Configuring out of memory recovery
You can optionally specify the step size in memory increase to prevent out of memory (OOM) crashes to your pods. You can also specify an upper bound to memory increase, to prevent infinite scaling.
The Cloudera Flow Management - Kubernetes Operator can detect an Out of Memory event in a NiFi cluster and scale up the memory footprint when configured for Out of Memory Recovery. This feature is not preventative but responsive, the NiFi cluster must first run out of memory and fail a Readiness check before the recovery attempt will be made, potentially impacting Flow performance. OOM Recovery is intended to be a safe guard and is not a replacement for good cluster sizing. If OOM Recovery has triggered, it is recommended that you reevaluate your NiFi resource sizing.
OOM Recovery has two fields to configure: stepSize
and
upperBound
. stepSize
defines the amount of memory that
should be added for each OOM event. upperBound defines the maximum amount of memory to
which the OOM Recovery process is allowed to grow.
spec:
outOfMemoryRecovery:
stepSize: [***DEFINES THE MEMORY INCREASE EVERY TIME PODS ARE OOMKILLED***]
upperBound: [***SPECIFIES THE UPPER LIMIT OF MEMORY INCREASE FOR MEMORY PROTECTION***]
For example:
spec:
outOfMemoryRecovery:
stepSize: 1Gi
upperBound: 8Gi
resources:
nifi:
requests:
cpu: "1"
memory: 4Gi
The above spec
starts with NiFi containers at 4Gi and will grow
by 1Gi for every OOM that occurs until the NiFi container memory reaches 8Gi. When only
memory requests are provided, the NiFi container memory request will grow. If memory limits
are provided, only the memory limit will grow.

________

* _Prompt 1_:
Answer these questions using the out-of-memory recovery page.
(a) What must the NiFi cluster do before a recovery attempt is made?
(b) What does the upperBound field define?
(c) When memory limits are provided, which value grows?
* _Prompt 2_: Continue the out-of-memory recovery page from the point where it stops.

* _Given information_:
________

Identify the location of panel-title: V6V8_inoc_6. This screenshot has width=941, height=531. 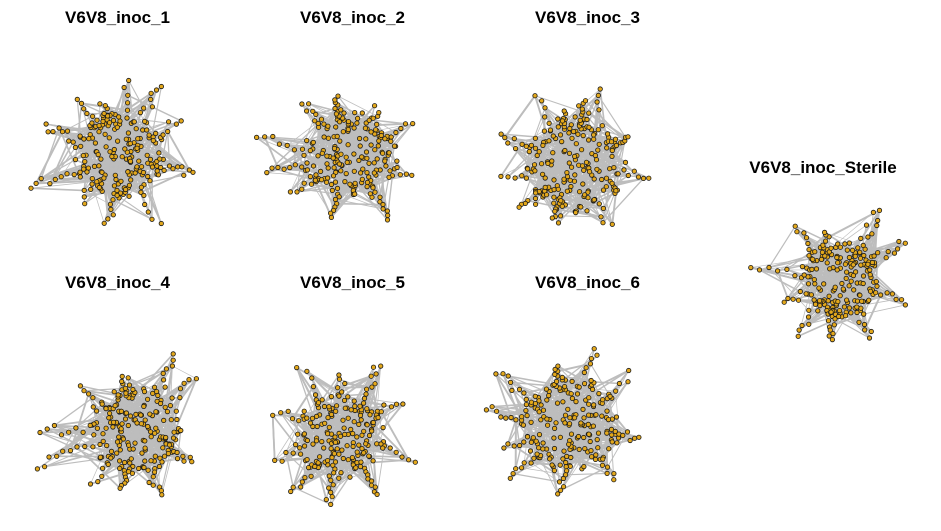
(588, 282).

________

* _Task response 1_:
(a) It must first run out of memory and fail a Readiness check.
(b) It defines the maximum amount of memory to which the OOM Recovery process is allowed to grow.
(c) Only the memory limit grows.

* _Task response 2_:
Note: This can break Quality of Service for the Pod, in the future the requests and limits will grow proportionately.
Once the OOM Recovery has taken effect, it will never automatically scale down. Removal of the OOM Recovery growth will occur when a NiFi resource spec change is detected or when OOM Recovery is removed from the NiFi spec.
NiFi Resource Conditions
The following status field and condition have been added to track the OOM Recovery process:
status:
conditions:
- lastTransitionTime: "2025-04-15T16:16:15Z"
message: NiFi has vertically scaled for OOM recovery
observedGeneration: 2
reason: OOMRecoveryScaleUp
status: "False"
type: VerticallyScaleUp
outOfMemoryRecoveryGrowth: 500Mi
The field outOfmemoryRecoveryGrowth
tracks how much the NiFi memory has
already grown. The VerticallyScaleUp
condition provides the last time
the cluster scaled up as well as if the scaling action is complete or not. While the
status of VerticallyScaleUp
is “True
”, the scaling is
in progress. Once the scaling action is complete, the status is set to
“False
”.